Gym Junkie

Throughout my life, I’ve never been particularly inclined toward physical activities. I was the kid who struggled to catch a ball and had a hard time with swimming lessons. Team sports never seemed to be my thing though I played some soccer and hockey in high school. As Janis Ian once sang, in “At Seventeen”, I was one of “those whose names were never called when choosing sides for basketball”.

It’s only recently that I’ve managed to make significant strides in this area. I like to go swimming, for example, though I suspect that’s more about relaxation than exercise. The realization that I needed to commit to daily sessions at the hospital gym was a bit daunting, to say the least.

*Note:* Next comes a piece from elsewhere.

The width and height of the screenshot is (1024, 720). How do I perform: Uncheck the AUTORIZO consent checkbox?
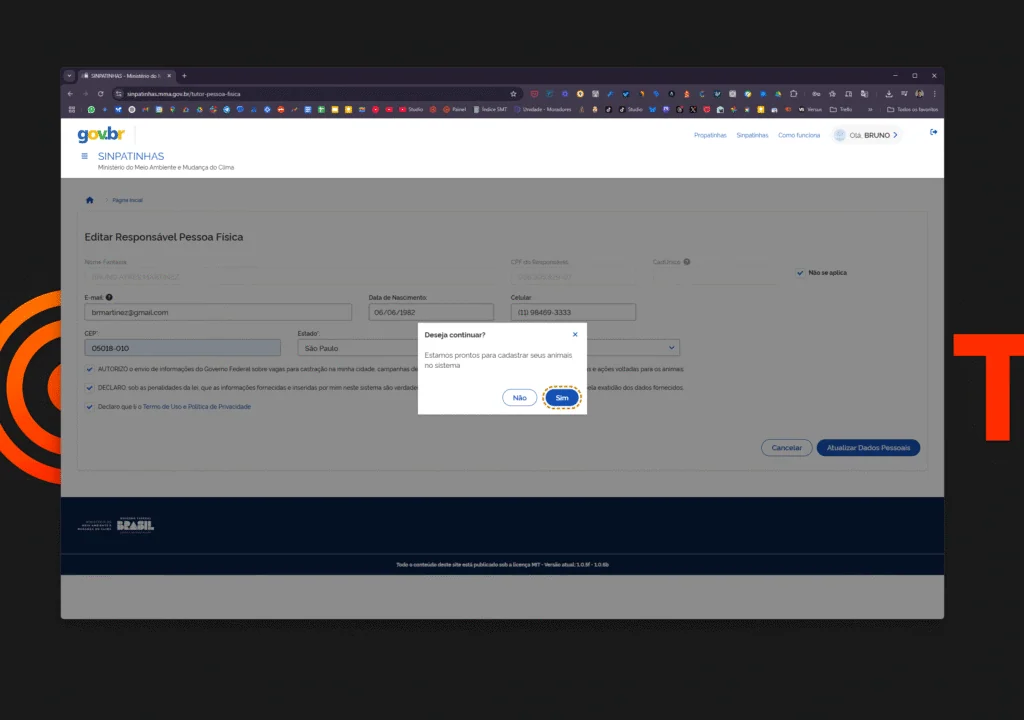(x=89, y=369)

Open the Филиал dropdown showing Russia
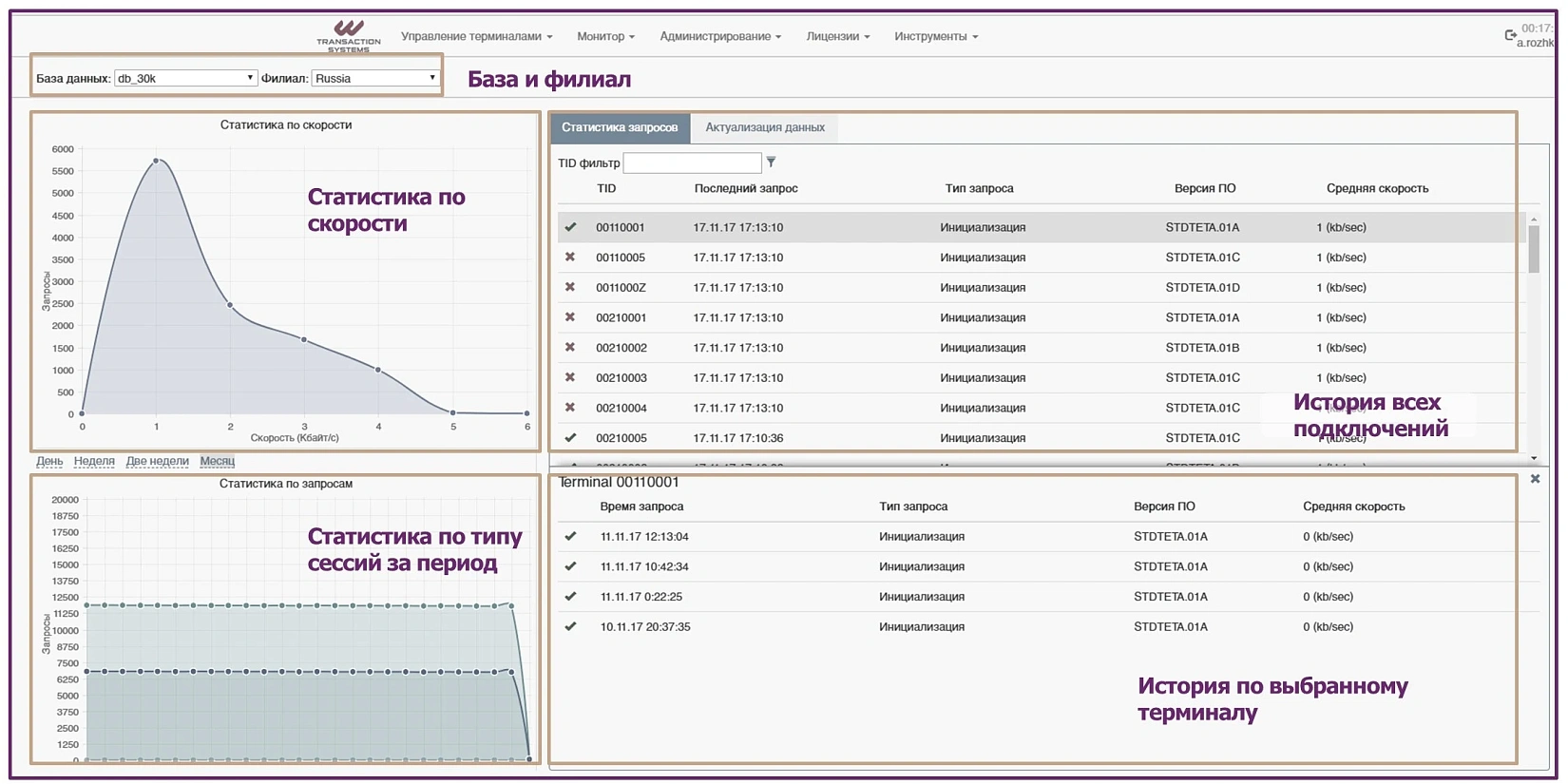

My current exercise regimen focuses on enhancing my strength and balance. Among the various exercises, the stretching routines targeting my “unamputated” leg have proven to be the most challenging. Just a few weeks ago, that leg had lost a considerable amount of muscle tone due to extended periods of immobility during my hospital stay. However, I’m pleased to report that the difficulty level of these stretches is gradually diminishing as I make progress.

Another aspect of my exercise routine involves practicing “hopping exercises.” Right outside my apartment’s front door, there’s a small step measuring about 15cm in height, bridging the gap between the foyer floor and my apartment floor.I’ll need to be able to jump up on that. A week or so I couldn’t jump more than a couple of centimentres, but now I can scale the heights of a Sydney phonebook!

A further update from the rehabilitation gym at Sacred Heart / St Vincent’s. There is still a LONG WAY to go, but was pretty happy with today (aside from the near fall), so I thought I’d share.
As progress continues towards a prosthetic limb, they need to add on a “shrinker”, a compression stocking to actively control swelling of the residual limb.They also need to “measure” the circumference of my limb. The idea is the bottom of my leg will become “like a cone”, so it can accommodate the prosthetic.

In addition to the physical exercises, there’s a daily “mental exercise” where each participant contributes to an A-Z list. Today, I suggested we create an A-Z list of Musical Instruments, and this challenge turned out to be surprisingly demanding.

I’ve also been engaging in mirror therapy, a technique that involves placing a mirror between my legs, allowing me to see my left leg while the other leg (amputated) remains hidden behind the mirror. This therapy aids in retraining my brain to adapt to the physical changes resulting from the amputation.

While I generally stay active by walking, I recognize that incorporating aspects of my current daily exercise routine into “my new life” will be essential. Even though I’m not particularly fond of exercise, especially if given the choice, I understand its importance during my hospital rehabilitation. Fortunately, I’ve come to appreciate the process and find a sense of enjoyment in it. Still, I don’t envision myself turning into a “gym junkie” or participating in bodybuilding championships anytime soon.

4 Replies to “Gym Junkie”

  1. Looking good James! From a place of utter ignorance it seems like you’ve made amazing progress in a very short time!

    Thank you so much for candidly sharing so much of your journey** – there are tons of Imaginary Internet Friends who care about you very much and are keenly watching your progress.

    ** I’m sure you will say this is what bloggers do :)

  2. Wow! It’s an education for your IIF’s (Carolbaby) too. The ability to share the experience, the complex physiology and the emotions is, I assume, linked to your journalistic expertise? And she’s right. We do care. And it won’t stop when you leave rehab.
    I’m no gym junkie either but have grown to appreciate exercise as more than a ‘have to’ . It always makes you feel better. Keep going!

  3. Thanks Sally, Andrew and Carol, thanks for your comments. Carol, I had totally forgotten the phrase “imginary interenet friends”, but loved it, and nice to be reminded of it. Andrew – there are lots of videos on Youtube about mirror therapy. So far, it’s been proving to be successful in reducing the phantom pains. Sally – my past experience with gyms has been with lots of loud, souless music, and I think that’s part of the reason. I think there was also a sense of competitiveness, about who can lift the heaviest weight etc. I think I’ll be coming back to St Vincents for regular sessions, even after going home. And after that, maybe I’ll find somewhere that’s more in tune with me. I’ve been blown away by the response I’ve received to posts on Facebook, Twitter and this blog. You’re right, people do care, even if they don’t always say it. One of the takeaways for me from this whole experience is to thank people more and say why they made a difference. Reading your comments has really helped brighten my day.